Le nouveau président malgache Andry Rajoelina lors de son investiture à Antananarivo le 19 janvier 2019. / REUTERS

Andry Rajoelina n’a pas tardé à former son équipe gouvernementale. Quelques jours après avoir confirmé Christian Ntsay au poste de premier ministre, le président, investi le 19 janvier, a nommé les vingt-deux ministres qui seront chargés de mettre en œuvre son programme. Une équipe resserrée comme il s’y était engagé et « sous contrat d’un an ». « Ce gouvernement a une obligation de résultats et il sera évalué à l’issue des six prochains mois et au bout d’un an, nous reviendrons ici pour voir qui a pu relever les défis posés et qui en a été incapable », s’est engagé Andry Rajoelina, jeudi 24 janvier. L’Initiative pour l’émergence de Madagascar (IEM) autour de laquelle le candidat Rajoelina avait mobilisé des experts nationaux et internationaux, mais qui doit encore être déclinée en objectifs précis, servira de feuille de route.

La composition du nouveau gouvernement est dominée par des techniciens issus du secteur privé et par des chefs d’entreprise, même si quelques proches en font également partie. « Le chef de l’Etat a su puiser dans un vivier de compétences sans forcément céder aux appels de ceux qui demandaient à être récompensés pour leur soutien. C’est une bonne surprise », analyse un politologue malgache qui ne souhaite pas être cité. Parmi eux, Vonjy Andriamanga, nommé à l’énergie, est ingénieur et il a réalisé une grande partie de sa carrière chez EDF et chez Engie. Julio Rakotonirina, à la santé, est un épidémiologiste issu de l’Institut national de la santé d’Antananarivo. Le directeur général de l’agriculture, Lucien Ranarivelo, devient ministre de l’agriculture.

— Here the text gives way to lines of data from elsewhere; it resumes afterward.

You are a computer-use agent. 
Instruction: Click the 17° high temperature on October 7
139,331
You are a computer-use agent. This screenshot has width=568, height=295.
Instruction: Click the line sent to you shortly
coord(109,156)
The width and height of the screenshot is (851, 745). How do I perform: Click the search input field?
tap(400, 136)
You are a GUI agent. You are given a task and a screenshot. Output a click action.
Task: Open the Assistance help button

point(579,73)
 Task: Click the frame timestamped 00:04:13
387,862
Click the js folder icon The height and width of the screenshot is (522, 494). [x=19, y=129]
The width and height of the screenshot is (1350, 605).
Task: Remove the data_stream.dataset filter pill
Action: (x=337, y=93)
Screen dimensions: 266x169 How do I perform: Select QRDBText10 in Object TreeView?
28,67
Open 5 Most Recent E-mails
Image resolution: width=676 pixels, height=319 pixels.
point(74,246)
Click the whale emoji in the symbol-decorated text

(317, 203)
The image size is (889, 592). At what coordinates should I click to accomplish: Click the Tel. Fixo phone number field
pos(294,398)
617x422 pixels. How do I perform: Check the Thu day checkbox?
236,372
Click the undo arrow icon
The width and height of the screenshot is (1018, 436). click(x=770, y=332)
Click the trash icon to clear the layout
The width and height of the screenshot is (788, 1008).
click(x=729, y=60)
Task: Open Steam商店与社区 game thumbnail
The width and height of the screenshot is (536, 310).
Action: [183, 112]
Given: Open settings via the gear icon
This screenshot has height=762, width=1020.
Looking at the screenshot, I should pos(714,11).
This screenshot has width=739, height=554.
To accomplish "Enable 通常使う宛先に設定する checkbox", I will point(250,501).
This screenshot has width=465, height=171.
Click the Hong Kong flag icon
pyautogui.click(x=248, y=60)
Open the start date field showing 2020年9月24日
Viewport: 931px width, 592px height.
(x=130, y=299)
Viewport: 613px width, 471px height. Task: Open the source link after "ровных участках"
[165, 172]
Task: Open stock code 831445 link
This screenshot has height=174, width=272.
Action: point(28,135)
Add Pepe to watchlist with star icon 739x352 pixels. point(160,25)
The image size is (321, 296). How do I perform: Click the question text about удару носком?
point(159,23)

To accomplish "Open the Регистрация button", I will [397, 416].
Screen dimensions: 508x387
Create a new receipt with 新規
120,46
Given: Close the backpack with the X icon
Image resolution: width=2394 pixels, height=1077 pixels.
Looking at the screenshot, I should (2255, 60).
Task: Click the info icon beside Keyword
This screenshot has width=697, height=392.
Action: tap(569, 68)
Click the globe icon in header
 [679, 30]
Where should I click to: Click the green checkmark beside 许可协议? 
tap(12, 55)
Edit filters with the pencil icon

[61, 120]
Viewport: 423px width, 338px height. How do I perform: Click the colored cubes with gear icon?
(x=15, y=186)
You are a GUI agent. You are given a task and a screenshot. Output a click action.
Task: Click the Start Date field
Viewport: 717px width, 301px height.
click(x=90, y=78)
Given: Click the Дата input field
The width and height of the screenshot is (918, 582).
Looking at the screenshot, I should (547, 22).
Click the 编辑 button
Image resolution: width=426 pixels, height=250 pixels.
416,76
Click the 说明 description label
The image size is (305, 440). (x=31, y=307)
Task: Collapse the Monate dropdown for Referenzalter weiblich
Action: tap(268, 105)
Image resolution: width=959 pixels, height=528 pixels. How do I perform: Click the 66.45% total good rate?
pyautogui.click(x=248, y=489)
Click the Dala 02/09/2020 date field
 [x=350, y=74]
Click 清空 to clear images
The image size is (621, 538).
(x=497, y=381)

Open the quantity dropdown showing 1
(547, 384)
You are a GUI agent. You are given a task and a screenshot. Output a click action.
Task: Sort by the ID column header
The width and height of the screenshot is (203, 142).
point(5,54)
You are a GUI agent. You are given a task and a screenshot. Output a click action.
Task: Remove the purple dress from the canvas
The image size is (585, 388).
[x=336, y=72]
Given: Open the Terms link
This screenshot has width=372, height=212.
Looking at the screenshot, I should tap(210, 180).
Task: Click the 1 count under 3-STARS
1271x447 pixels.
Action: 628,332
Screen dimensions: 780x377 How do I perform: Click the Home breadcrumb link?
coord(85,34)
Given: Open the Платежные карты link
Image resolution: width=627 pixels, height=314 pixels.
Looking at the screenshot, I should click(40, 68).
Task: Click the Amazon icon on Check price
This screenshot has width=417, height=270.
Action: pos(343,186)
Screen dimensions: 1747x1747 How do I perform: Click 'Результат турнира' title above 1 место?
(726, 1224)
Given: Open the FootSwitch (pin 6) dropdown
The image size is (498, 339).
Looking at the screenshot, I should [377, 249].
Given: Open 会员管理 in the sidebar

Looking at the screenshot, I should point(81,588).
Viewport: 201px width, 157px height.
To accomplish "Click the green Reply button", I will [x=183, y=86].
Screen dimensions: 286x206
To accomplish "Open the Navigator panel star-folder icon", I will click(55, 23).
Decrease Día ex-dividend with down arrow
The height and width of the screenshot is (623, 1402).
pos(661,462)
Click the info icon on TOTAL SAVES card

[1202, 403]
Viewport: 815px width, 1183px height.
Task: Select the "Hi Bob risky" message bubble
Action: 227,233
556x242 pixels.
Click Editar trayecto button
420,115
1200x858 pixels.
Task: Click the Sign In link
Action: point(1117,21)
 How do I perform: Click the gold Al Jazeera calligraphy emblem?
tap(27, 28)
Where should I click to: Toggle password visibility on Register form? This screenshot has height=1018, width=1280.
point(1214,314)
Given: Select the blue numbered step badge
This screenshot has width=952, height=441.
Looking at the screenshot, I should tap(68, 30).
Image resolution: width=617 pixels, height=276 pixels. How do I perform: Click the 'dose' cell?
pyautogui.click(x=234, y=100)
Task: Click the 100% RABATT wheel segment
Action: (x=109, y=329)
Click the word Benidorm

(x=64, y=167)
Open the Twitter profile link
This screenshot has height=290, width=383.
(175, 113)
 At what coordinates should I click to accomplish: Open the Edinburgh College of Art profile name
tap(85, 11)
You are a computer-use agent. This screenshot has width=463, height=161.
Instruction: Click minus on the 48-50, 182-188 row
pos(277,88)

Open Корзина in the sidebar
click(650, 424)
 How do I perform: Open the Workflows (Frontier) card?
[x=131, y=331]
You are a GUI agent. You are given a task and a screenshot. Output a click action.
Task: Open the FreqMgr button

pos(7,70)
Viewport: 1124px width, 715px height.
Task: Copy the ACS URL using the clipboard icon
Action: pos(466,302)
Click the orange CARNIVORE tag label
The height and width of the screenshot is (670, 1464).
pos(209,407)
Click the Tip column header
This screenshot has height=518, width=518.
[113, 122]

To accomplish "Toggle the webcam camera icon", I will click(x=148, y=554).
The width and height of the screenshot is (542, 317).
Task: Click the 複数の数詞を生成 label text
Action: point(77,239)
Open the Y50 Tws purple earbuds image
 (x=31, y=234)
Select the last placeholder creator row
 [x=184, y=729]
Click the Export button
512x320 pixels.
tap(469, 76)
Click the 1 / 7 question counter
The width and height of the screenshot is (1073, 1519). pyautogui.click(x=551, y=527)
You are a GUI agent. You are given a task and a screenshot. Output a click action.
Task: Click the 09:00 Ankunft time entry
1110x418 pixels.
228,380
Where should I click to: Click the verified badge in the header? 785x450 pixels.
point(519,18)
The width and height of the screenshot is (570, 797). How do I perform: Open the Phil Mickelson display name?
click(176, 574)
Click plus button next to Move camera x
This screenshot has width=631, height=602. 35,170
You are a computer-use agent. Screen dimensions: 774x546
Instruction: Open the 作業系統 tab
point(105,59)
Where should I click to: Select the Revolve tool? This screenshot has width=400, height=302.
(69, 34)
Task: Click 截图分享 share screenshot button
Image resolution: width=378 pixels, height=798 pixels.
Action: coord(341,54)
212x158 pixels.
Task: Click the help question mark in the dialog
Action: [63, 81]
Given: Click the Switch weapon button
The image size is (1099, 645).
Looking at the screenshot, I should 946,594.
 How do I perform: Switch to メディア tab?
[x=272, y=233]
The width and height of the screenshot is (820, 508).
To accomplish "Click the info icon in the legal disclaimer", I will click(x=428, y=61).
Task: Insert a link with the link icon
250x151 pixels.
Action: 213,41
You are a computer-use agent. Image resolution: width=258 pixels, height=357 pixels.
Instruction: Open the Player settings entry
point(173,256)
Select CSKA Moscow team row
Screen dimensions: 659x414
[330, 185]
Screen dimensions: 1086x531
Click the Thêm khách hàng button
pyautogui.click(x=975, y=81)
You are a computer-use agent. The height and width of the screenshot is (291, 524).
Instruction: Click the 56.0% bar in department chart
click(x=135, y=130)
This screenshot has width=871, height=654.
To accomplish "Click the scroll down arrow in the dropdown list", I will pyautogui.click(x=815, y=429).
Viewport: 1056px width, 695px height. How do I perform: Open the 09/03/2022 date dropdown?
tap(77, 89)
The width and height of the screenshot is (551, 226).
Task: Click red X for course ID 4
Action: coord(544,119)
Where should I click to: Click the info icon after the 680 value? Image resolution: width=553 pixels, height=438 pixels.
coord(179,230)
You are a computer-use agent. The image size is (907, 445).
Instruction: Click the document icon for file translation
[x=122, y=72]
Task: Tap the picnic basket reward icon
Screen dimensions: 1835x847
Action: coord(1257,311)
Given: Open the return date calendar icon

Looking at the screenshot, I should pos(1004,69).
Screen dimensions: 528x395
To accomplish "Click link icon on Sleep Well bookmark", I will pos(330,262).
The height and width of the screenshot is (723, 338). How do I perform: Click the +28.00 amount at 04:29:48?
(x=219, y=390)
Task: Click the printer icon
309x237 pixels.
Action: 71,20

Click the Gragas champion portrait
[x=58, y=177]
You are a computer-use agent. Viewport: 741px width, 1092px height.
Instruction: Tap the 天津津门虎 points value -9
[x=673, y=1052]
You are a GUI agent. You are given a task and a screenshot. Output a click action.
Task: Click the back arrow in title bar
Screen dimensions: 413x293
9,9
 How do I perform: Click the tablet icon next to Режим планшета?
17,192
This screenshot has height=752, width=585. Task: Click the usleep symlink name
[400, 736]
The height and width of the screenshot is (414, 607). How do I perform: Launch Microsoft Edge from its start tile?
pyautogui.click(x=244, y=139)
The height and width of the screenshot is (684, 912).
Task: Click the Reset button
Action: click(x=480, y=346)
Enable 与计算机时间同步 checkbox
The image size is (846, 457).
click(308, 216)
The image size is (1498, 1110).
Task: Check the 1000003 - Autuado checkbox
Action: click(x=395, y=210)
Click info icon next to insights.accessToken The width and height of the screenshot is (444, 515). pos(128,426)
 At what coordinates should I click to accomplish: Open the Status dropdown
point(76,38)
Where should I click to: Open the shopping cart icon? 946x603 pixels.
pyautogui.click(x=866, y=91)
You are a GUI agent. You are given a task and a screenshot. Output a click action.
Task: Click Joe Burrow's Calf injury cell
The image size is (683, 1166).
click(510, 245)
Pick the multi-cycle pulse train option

L’arrivée de l’homme d’affaires et ancien président du Groupement des entreprises de Madagascar, Naina Andriatsitohaina, au poste des affaires étrangères est également perçue comme un signe fort à l’égard des opérateurs économiques en indiquant que la diplomatie malgache devrait avoir pour priorité la défense des intérêts économiques de la Grande Ile.

Promesses de changement

Sur le front des relations avec les bailleurs étrangers, dont Madagascar – sous programme avec le Fonds monétaire international – dépend notamment pour le financement de ses programmes sociaux, Andry Rajoelina a choisi de nommer un homme qu’ils connaissent déjà. Héritant d’un portefeuille qui regroupera l’économie, les finances et le budget, Richard Randriamandranto était chargé dans le précédent gouvernement de Christian Ntsay de la relation avec les partenaires techniques et financiers. Il est aussi l’un des hommes les plus impliqués dans la plateforme IEM.

Deux autres nominations méritent également d’être soulignées, car elles concernent des secteurs où les promesses de changement seront particulièrement scrutées. A la justice, c’est l’ancien procureur général de la cour d’appel d’Antananarivo, Jacques Randrianasolo, qui a été choisi. Le magistrat n’avait pas craint en 2017 de mettre en cause le premier ministre, Olivier Mahafaly, dans le plus grand scandale ayant secoué le mandat d’Hery Rajaonarimampianina. L’affaire portait sur des détournements de subventions publiques et impliquait une proche du chef de l’Etat, Claudine Raizamamonjy, aujourd’hui en prison.

La corruption à grande échelle et l’impunité dont bénéficient les personnalités les plus puissantes de l’île, notamment celles impliquées dans le trafic de bois de rose, sont l’un des héritages du régime « de la transition » dirigée par Andry Rajoelina lui-même entre 2009 et 2014. M. Randrianasolo était déjà en poste à cette époque. Le pillage des bois précieux en dépit de l’embargo international imposé par la Convention sur le commerce international des espèces menacées d’extinction (Cites) n’est à ce jour toujours pas endigué. La nomination d’Alexandre Georget, fondateur du Parti vert de Madagascar, au ministère de l’environnement changera-t-elle la donne ? C’est le signal qui veut être adressé. Rendez-vous dans six mois.